Henry B. Hotz wrote:
> On Nov 1, 2007, at 1:40 PM, Magnus Hagander wrote:
>> Henry B. Hotz wrote:
>>> Thank you very much.  This helps, but I'm still evaluating how much.
>>> I *can* point at one problem though:  you do a strchr(gbuf.value, '@')
>>> and then error out if there isn't a Kerberos realm there.  In fact that
>>> is exactly the default username of at least one of the GSSAPI
>>> implementations I've tested if the realm is the same as the local
>>> default realm.
>> Eh, so how do we then determine the difference between local realm and
>> no realm given?
> Well, what I've seen is:  no realm given if and only if the default
> local realm matches the realm for the GSSAPI username.  I don't think
> that's guaranteed.

Irrk. Very much irrk.

>>> I'm not entirely sure what the intended semantics of krb_match_realm
>>> are, but if you're trying to match the GSSAPI-authenticated name against
>>> "value_of(PGUSER)@value_of(krb_match_realm)" then you need to construct
>>> that string, gss_import_name() it, and then gss_compare_name() the
>>> imported name with the authenticated name that GSSAPI already gave you.
>>> I know the API overhead of doing that is a PITA, but that's what's going
>>> to work.
>> Why?
> Because if we're using the GSSAPI then we need to use the properties
> defined by the GSSAPI, and not depend on observed behavior of specific
> implementations of specific mechanisms.  Otherwise things will be
> non-portable or unreliable in ways that may be non-obvious.
> In particular gss_display_name() produces a character string intended
> for display to a human being.  It is *NOT* intended for access control. 
> As another example, Heimdal gss_display_name() puts '\' escapes in front
> of special characters in the username.  I don't think it's worth writing
> special case code for that either.

Ok.

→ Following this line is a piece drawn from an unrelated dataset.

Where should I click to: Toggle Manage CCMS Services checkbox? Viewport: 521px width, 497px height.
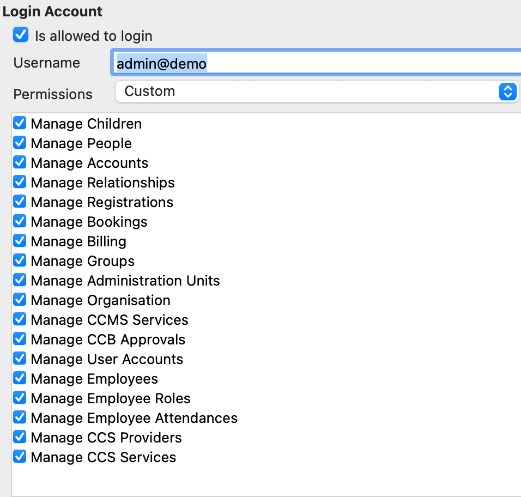click(20, 319)
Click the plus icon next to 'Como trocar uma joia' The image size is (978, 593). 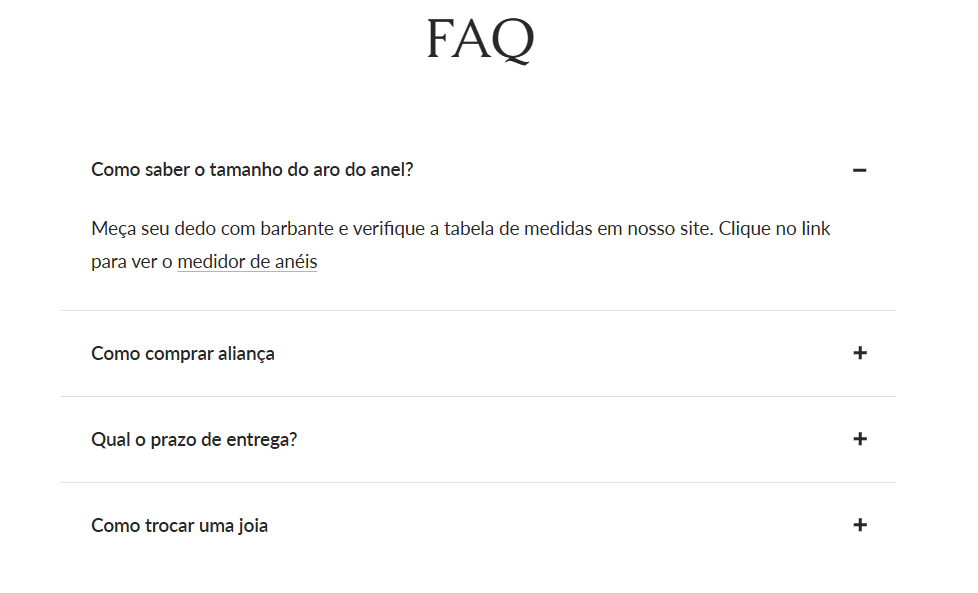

I can see that point. However, if you have those characters in your
username, you may have other problems as well :-)

Is there some other way to actually get the username from gss? I mean,
if we *didn't* get it from the startup packet, how would we ever be able
to determine what user logged in?

> The standard defines two ways to do comparisons for access control.  We
> should use one of them.  Anything else is going to be more work and less
> reliable.

What's the other way then?

Last I checked there was no way to do case insensitive matching on
gss_compare_name() but I could be on the wrong docs? Finding any kind of
consistent docs for this stuff isn't exactly easy.
Because we *must* have the ability to do case insensitive matching, or
it *will* break on Windows.

> Well, it's not a high priority for me, but there is a GSSAPI mechanism
> called SPKM which uses X500-syle names (X509 certificate subject names
> to be precise).  If we use gss_name_compare() properly then it should
> "just work".

I'm unsure if PostgreSQL in general is prepared to deal with such
usernames. You'd certainly have to verify that stuff before anything
would "just work".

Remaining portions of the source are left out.